No grupo dos répteis, estão referenciadas pelo menos 20 espécies, sendo de evidenciar a cobra-de-pernas-pentadáctila Chalcides bedriagai espécie rara e que se restringe à Península Ibérica e a cobra-de-água-de-colar Natrix natrix, de hábitos crepusculares e ainda pouco conhecida.

Na região pode-se ainda observar duas espécies de cágados, uma delas bastante rara no contexto nacional – o cágado-de-carapaça-estriada Emys orbicularis. De registar ainda a ocorrência de uma espécie de osga invulgar, a osga-turca Hemidactylus turcicus.

Na área do parque natural estão inventariados 35 espécies de mamíferos, entre eles contam-se a lontra Lutra lutra, o gato-bravo Felis silvestris e o leirão Elyomis quercinus. Entre as fendas rochosas dos vales das ribeiras e nas antigas minas refugiam-se várias espécies de morcegos, como o morcego-de-ferradura-mourisco Rhinolophus mehelyi, morcego-rato-grande Myotis myotis, morcego-de-ferradura-grande Rhinolophus ferrumequinum ou o morcego-hortelão Eptesicus isabellinus.

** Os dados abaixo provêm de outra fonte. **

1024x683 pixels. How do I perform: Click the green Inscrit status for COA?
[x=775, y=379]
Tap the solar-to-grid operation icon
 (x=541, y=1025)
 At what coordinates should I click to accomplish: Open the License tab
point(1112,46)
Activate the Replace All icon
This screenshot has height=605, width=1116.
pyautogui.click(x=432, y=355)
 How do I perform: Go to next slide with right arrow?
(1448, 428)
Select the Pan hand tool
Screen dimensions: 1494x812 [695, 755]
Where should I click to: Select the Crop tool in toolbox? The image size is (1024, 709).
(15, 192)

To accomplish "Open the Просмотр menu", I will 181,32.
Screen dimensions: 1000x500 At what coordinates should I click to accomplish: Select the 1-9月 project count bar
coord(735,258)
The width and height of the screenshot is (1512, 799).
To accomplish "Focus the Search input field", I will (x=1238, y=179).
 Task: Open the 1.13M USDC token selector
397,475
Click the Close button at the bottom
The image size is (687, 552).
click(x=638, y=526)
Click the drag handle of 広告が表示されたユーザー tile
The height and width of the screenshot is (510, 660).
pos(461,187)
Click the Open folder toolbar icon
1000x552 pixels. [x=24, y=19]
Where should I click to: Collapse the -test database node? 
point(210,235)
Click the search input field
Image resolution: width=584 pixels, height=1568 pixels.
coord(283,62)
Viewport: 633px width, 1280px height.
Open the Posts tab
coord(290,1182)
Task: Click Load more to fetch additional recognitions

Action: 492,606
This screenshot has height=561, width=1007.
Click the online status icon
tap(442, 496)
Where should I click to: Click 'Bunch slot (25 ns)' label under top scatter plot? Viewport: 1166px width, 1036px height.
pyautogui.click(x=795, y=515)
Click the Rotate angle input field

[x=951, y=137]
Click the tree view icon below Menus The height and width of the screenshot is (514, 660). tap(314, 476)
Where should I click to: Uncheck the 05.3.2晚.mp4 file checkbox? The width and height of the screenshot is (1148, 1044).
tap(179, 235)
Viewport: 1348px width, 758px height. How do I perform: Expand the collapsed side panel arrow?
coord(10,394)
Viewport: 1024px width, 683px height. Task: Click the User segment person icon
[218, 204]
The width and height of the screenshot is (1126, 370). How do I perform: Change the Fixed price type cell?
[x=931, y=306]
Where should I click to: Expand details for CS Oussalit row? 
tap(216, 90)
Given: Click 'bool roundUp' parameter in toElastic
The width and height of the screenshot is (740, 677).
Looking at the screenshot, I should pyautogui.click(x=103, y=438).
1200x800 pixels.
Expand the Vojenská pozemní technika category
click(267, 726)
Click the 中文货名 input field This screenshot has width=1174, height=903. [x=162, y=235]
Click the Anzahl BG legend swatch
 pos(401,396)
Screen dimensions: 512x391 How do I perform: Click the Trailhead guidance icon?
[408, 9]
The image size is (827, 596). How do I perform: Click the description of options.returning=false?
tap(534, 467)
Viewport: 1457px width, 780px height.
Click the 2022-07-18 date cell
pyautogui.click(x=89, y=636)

A descrição dos valores naturais da área do Parque finaliza destacar ainda algumas espécies de borboletas: Almirante-vermelho Vanessa atalanta; Bela-dama Vanessa cardui; Borboleta-zebra Iphiclides feisthamelli; Borboleta-cauda-de-andorinha Papilio machaon.

FLORA

A paisagem do Parque Natural é marcada por uma flora tipicamente mediterrânica. As espécies mais comuns são o loendro Nerium oleander, a tamargueira Tamarix africana, o tamujo Myrsine retusa que se encontram ao longo das linhas de água e as estevas Cistus ladanifer que cobrem as terras outrora lavradas. As encostas de grande declive estão cobertas por matagais de zimbros Juniperus communis, espécie importante para conservação. A flora da área do Parque Natural é também bastante rica em plantas aromáticas e medicinais, como o rosmaninho Lavandula stoechas, o alecrim Rosmarinus officinalis, a erva-ursa Thymus mastichina, a murta Myrtus communis, e o poejo Mentha pulegium. Entre as raridades e espécies ameaçadas da flora, há a destacar o trevo- peludo de-quatro-folhas Marsilea batardae que ocorre nas zonas ribeirinhas, os narcisos Narcisus fernandesii e várias espécies de orquídeas como a flor-abelha Ophrys tenthredinifera, a neotínea-malhada Neotinea maculata, a serapião-de-língua-pequena Serapia parviflora, ou a testículo-de-cão Orchys morio ssp champagneuxii.

Na zona da Mina de S. Domingos o destaque vai para a Erica Andevalensis, uma planta endémica da Faixa Piritosa Ibérica que, apenas está identificada na área mineira de São Domingos em Portugal e Rio Tinto em Espanha.